In June 1815, Capt. James Riley and the crew of the U.S. merchant ship Commerce set sail for Gibraltar near the Portuguese coast. Fate intervened, and two months later, the brig foundered at Cape Bojador on the western beaches of North Africa, where Riley and his men were captured by nomadic Sahrawi Arabs. Naturally suspicious of all Christian whites, the natives forced the sailors into slavery and dragged them along on a two-month, 800-mile journey across the hostile Sahara Desert.
The ravages the captives suffered are wholly unimaginable: pressed into hard labor by their new masters and clad only in tattered rags, they endured sweltering Torrid Zone heat; battled for survival in a desolate land of sand and scorpions; and had to accept meager rations that often consisted of goat meat and camel urine.

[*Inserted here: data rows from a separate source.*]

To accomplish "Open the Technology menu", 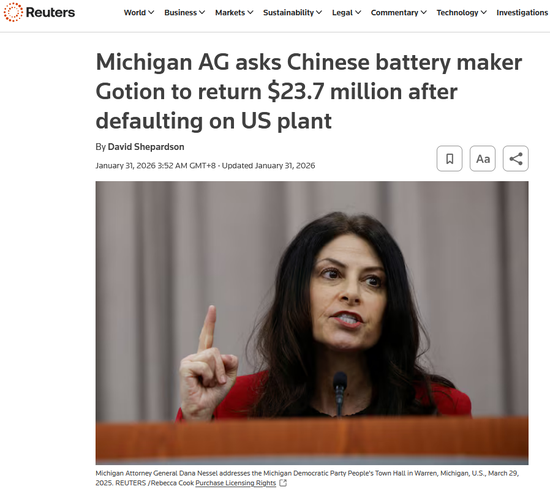I will click(x=461, y=13).
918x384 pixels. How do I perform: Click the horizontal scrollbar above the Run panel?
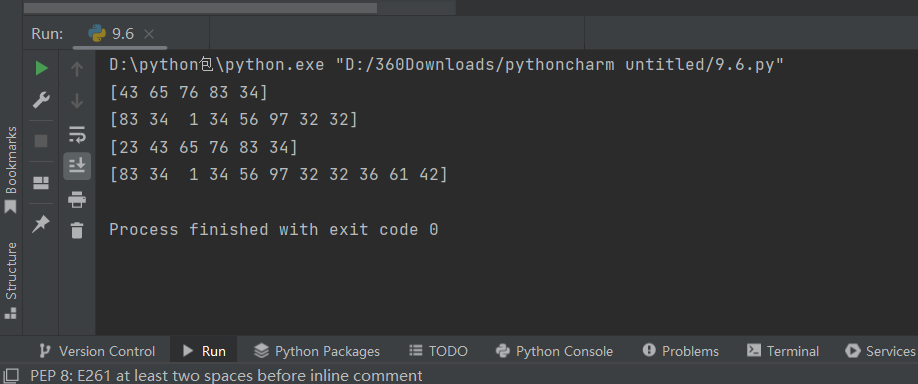point(200,8)
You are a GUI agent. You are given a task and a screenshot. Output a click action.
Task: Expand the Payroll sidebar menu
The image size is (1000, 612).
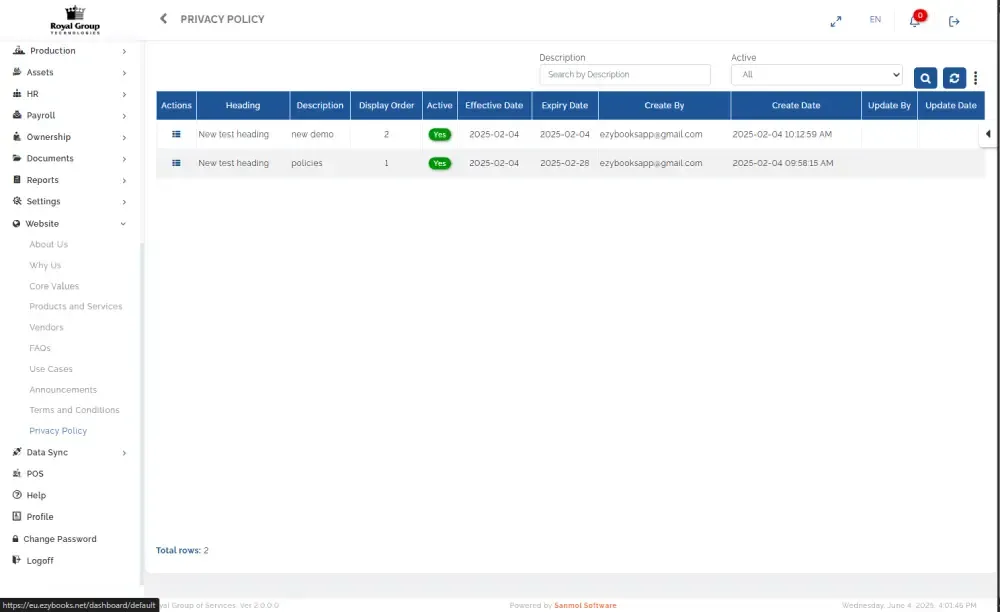[68, 115]
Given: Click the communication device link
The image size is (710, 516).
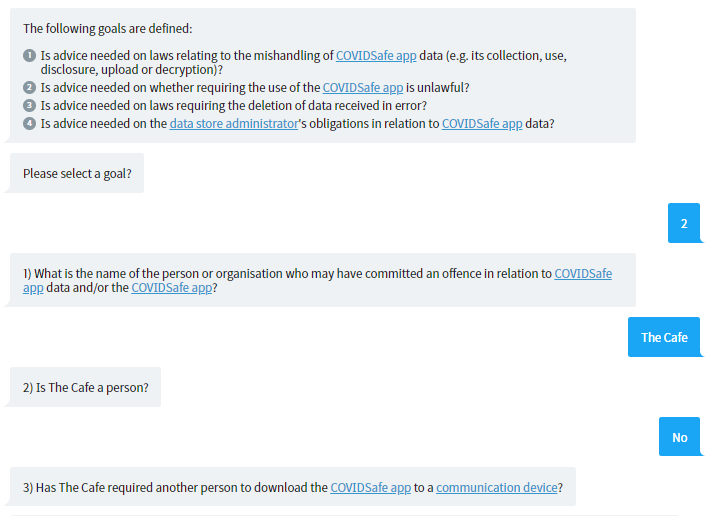Looking at the screenshot, I should click(497, 487).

Most of the 12 sailors lived to return to freedom, including Riley, who wrote an account of the harrowing adventure in 1817. Noted naval author and biographer Dean King has drawn upon Riley's book and other documents to craft this unsentimental retelling of harsh desert life led under barbaric conditions. He successfully illustrates the mental toughness Riley and his men had to summon in order to stay alive throughout their ordeal, which was ended when an honorable Arab tribal leader brought the exhausted and nearly broken men to the provincial trading post of Swearah, where local British official William Willshire paid the ransom for their freedom.
King's prose is mostly of the "just-the-facts, ma'am" variety, but its straight-ahead pulse never wavers in recounting the seemingly endless horrors of the protagonists' journey and in depicting the alien (and quite fearful) trappings of nomadic Saharan life. In an age where seagoing film adventures such as Master and Commander hold sway, and King's inspiring, true-life chronicle should invite the interest of many history-minded readers.